Israel’s September elections – the second in six months – delivered a political deadlock. Netanyahu emerged with 32 seats for Likud to lead a bloc of 55 MKs from right-wing and ultra-Orthodox parties (Shas: 9; United Torah Judaism: 7 and Yamina: 7). He was initially tasked with forming a coalition based on the strength of this bloc.

Gantz, meanwhile, heads a bloc of 54 MKs from the center, left and Arab parties (Blue and White: 33; Labor-Gesher: 6; Democratic Camp: 5; and 10 out of 13 MKs from the mainly Arab Joint List).

Liberman, whose party garnered eight seats, has vowed to only sit in a unity government made up of Likud and Blue and White.
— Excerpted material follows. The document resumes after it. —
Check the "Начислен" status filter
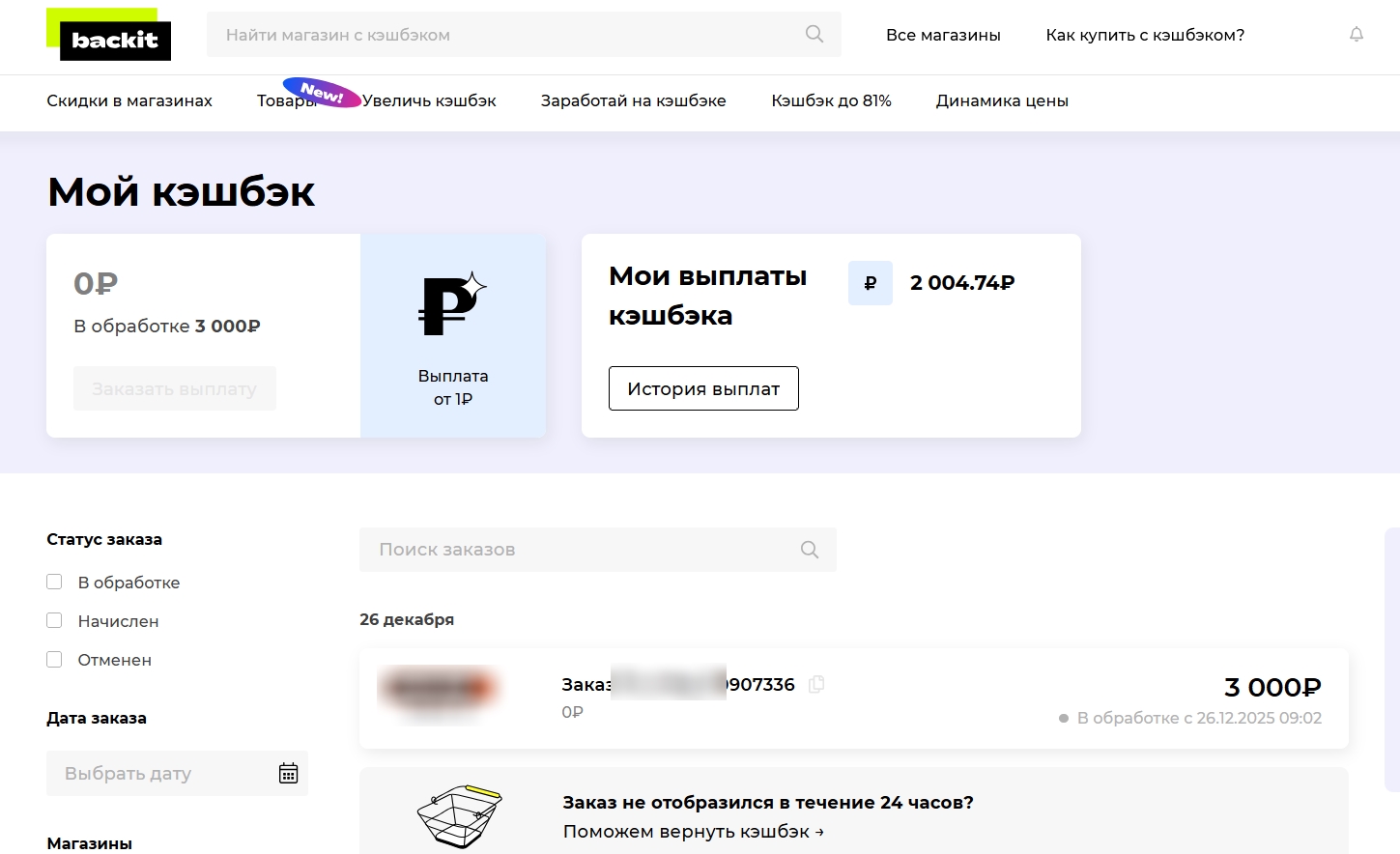The width and height of the screenshot is (1400, 854). point(55,620)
For “dramatic decisions” on the political as well as economic fronts, Liberman said Saturday, a unity government provides the only answer.

Liberman said he received no commitment from Blue and White that he would be asked to join a governing coalition, but added that a unity government was so important for the country that his party would risk sitting in the opposition if not invited.
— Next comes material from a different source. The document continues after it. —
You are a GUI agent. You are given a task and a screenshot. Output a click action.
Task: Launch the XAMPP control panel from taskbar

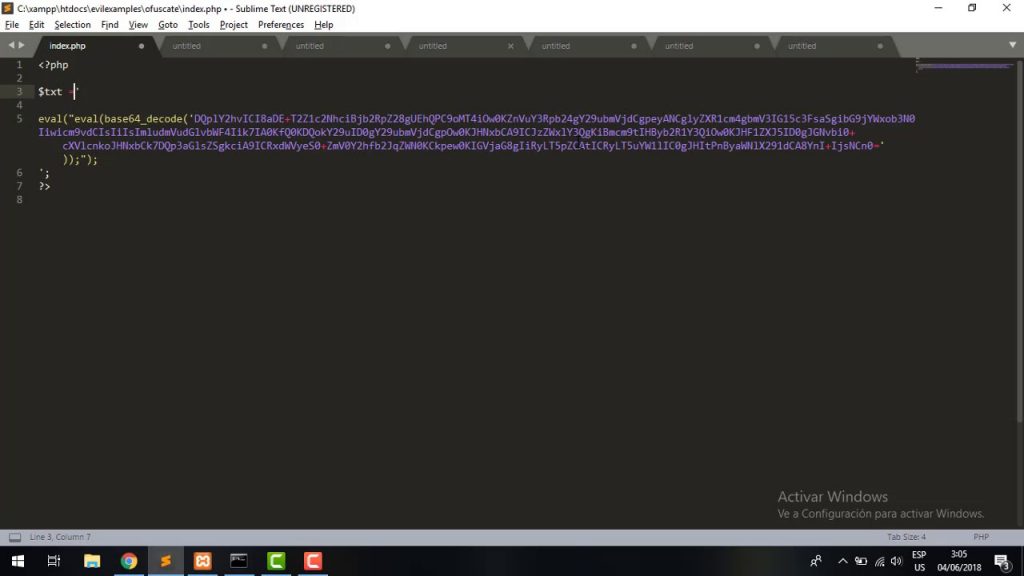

Liberman is set to meet with Gantz in Jerusalem on Monday, a day after the Blue and White leader’s meeting with Netanyahu in Tel Aviv.

“I believe the two big parties will get ahold of themselves and form a unity government,” Liberman said during his Channel 12 interview.
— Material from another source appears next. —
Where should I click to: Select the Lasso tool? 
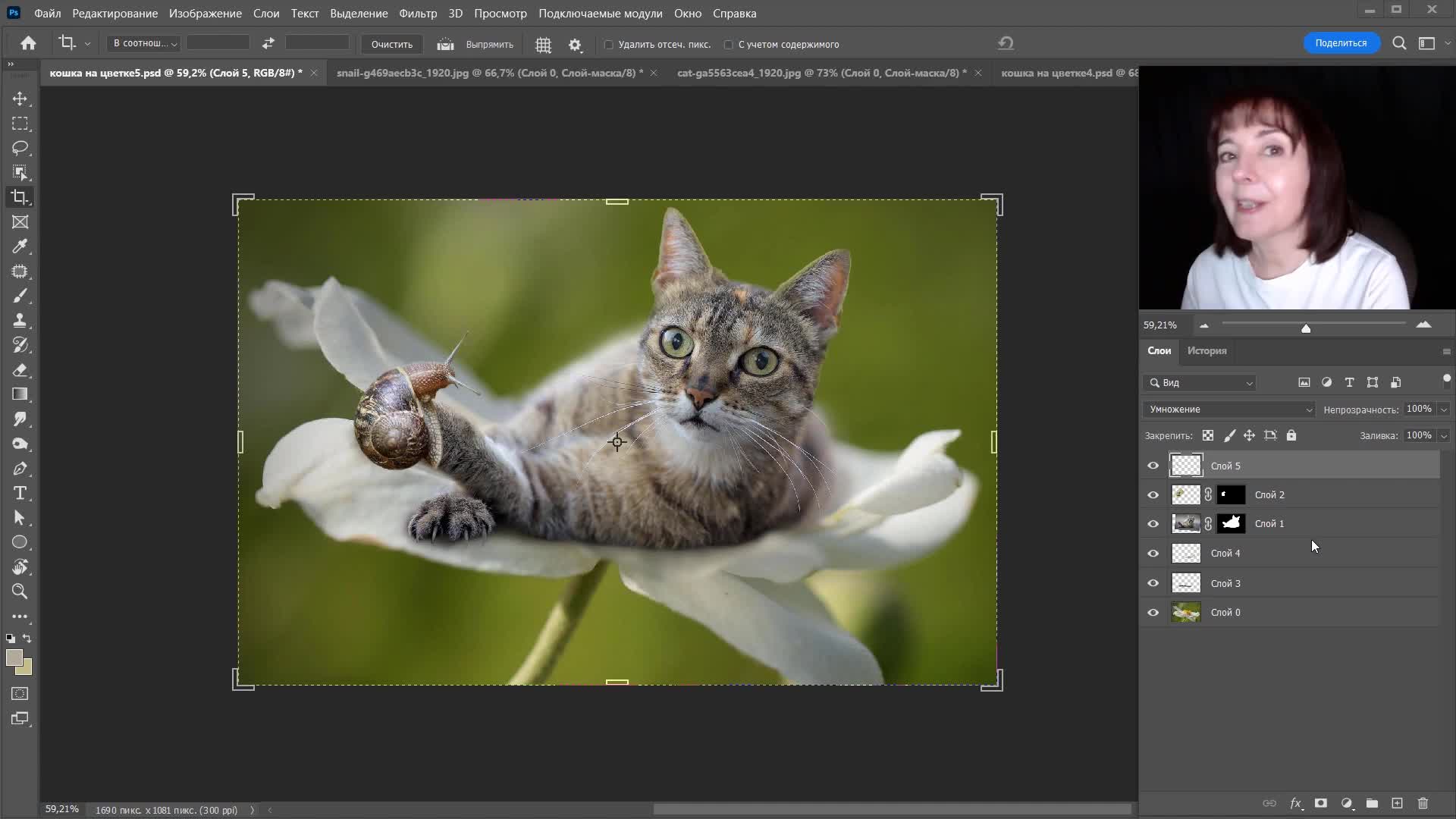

He also voiced opposition to proposed legislation reportedly being weighed by Blue and White that would require Netanyahu to step down from his post if an indictment is filed in the three criminal cases against him.

According to a Channel 13 report earlier this week, Gantz’s alliance could introduce the bill as early as Monday when it gains control of the key Knesset Arrangements Committee, a temporary body that replaces the role of the House Committee in introducing legislation until a new government is formed.

Blue and White has previously ruled out partnering with Netanyahu while the Likud leader faces criminal charges.

Liberman said on Saturday that he will not back legislation that says MKs under investigation cannot serve “because you cannot pass controversial legislation while in transition.”

To pass the bill, Blue and White will have needed the support of Liberman who has thus far avoided the appearance of allying with Blue and White against Netanyahu.

Liberman has not recommended either candidate to form the next government, including earlier this week when Rivlin asked the parties if they would like to change their choices after Netanyahu announced he was throwing in the towel.

A vote in favor of legislation requiring Netanyahu to step down if indicted would likely be used by Likud to argue that Liberman is coordinating with Gantz and not actually interested in forming the unity government that he speaks of.

Moreover, while the Yisrael Beytenu chairman has been heavily critical of Netanyahu in recent months, his objections have been regarding security matters along with issues of religion and state, rather than the prime minister’s legal woes.

As someone who has faced similar criminal probes himself, it is less likely that Liberman would choose to make that a central issue of contention with Netanyahu.

Attorney General Avichai Mandelblit announced in February that he intended to indict Netanyahu in three criminal investigations.

Netanyahu, who denies any wrongdoing, has repeatedly claimed that he is the victim of a witch hunt by the media, the left, police and the state prosecution, designed to oust him from power.

His lawyers presented defense arguments at four days of hearings earlier this month in which they sought to dissuade Mandelblit from pressing charges. Mandelblit is expected to decide whether to press charges against Netanyahu by year’s end.